Sabato, 25 Settembre 2021

La Cassazione: "L'eutanasia è un omicidio, nessuna attenuante"

La Suprema Corte ha confermato la condanna per omicidio aggravato per un uomo che aveva praticato l'eutanasia alla moglie, malata da tempo. In Italia si registrano ancora molte divisioni sul tema, dice la Cassazione

Immagine di repertorio

Niente attenuanti per chi procura la "dolce morte" a un familiare malato. A stabilirlo è la Prima seziona penale della Cassazione, che si è pronunciata in merito a una condanna, confermata, per omicidio aggravato a 9 anni e 4 mesi di reclusione per un mormone americano residente ad Alessandria.

L'uomo, come ricostruisce l'agenzia AdnKronos citando la sentenza della Corte Suprema, nel novembre 2012 si presentò alla locale stazione dei carabinieri affermando di avere ucciso la moglie dieci giorni prima, con "un unico colpo inferto al fianco sinistro, all'altezza del polmone, mediante un coltello da cucina, dopo che una pesante dose di sedativo "Lexotan) da lui somministratale, non aveva conseguito effetto letale". La donna era "affetta da almeno dieci anni da una grave forma di artrite reumatoide", che negli ultimi tempi che l'aveva costretta a letto. Il marito spiegò di aver agito "per finalità altuistica", per porre fine alle sofferenze della donna.
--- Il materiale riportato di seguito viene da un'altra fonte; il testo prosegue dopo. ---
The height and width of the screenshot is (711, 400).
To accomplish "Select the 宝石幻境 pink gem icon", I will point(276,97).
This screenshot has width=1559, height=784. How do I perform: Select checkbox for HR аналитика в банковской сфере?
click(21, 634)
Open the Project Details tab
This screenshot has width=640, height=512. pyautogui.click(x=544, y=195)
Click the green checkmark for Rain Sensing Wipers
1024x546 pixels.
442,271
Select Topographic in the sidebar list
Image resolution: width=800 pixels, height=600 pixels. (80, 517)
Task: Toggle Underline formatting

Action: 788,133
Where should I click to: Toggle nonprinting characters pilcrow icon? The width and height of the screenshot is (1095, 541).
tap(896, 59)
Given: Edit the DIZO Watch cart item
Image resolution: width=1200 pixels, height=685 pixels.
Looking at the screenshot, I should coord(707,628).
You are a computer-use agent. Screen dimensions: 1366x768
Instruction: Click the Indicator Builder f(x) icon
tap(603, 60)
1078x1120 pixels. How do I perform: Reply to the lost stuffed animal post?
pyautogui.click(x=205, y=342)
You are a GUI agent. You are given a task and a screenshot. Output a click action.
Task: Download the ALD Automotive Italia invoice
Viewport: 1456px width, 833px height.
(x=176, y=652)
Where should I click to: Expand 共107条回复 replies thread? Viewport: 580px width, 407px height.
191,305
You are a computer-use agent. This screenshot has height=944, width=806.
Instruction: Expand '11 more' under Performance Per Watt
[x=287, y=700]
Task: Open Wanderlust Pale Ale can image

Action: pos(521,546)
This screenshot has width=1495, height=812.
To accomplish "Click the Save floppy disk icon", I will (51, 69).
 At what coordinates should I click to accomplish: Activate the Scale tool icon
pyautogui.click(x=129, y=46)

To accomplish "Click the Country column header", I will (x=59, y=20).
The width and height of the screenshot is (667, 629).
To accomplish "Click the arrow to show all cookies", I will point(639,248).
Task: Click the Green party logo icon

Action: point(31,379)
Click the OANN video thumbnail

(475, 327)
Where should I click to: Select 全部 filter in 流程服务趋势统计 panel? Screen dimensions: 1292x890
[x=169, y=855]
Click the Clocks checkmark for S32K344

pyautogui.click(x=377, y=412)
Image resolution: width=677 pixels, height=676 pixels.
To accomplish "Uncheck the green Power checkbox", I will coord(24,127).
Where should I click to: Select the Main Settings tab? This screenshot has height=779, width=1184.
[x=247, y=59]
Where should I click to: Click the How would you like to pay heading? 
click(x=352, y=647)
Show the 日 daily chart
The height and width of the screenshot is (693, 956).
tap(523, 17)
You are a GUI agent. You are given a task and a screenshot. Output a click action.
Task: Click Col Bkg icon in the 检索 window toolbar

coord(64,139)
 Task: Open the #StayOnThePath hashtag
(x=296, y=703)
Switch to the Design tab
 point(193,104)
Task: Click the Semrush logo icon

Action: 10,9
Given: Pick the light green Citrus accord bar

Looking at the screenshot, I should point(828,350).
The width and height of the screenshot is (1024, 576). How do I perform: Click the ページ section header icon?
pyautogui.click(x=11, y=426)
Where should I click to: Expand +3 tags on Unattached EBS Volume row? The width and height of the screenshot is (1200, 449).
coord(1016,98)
La Cassazione ha bocciato il ricorso dell'uomo, che a suo dire aveva agito "per motivi di particolare valore sociale", evidenziando come sul tema dell'eutanasia in Italia si registrino ancora molte divisioni, perché "non ricorre la generale valutazione positiva da un punto di vista etico-morale, condizionante la qualificazione del motivo come 'di particolare valore morale e sociale".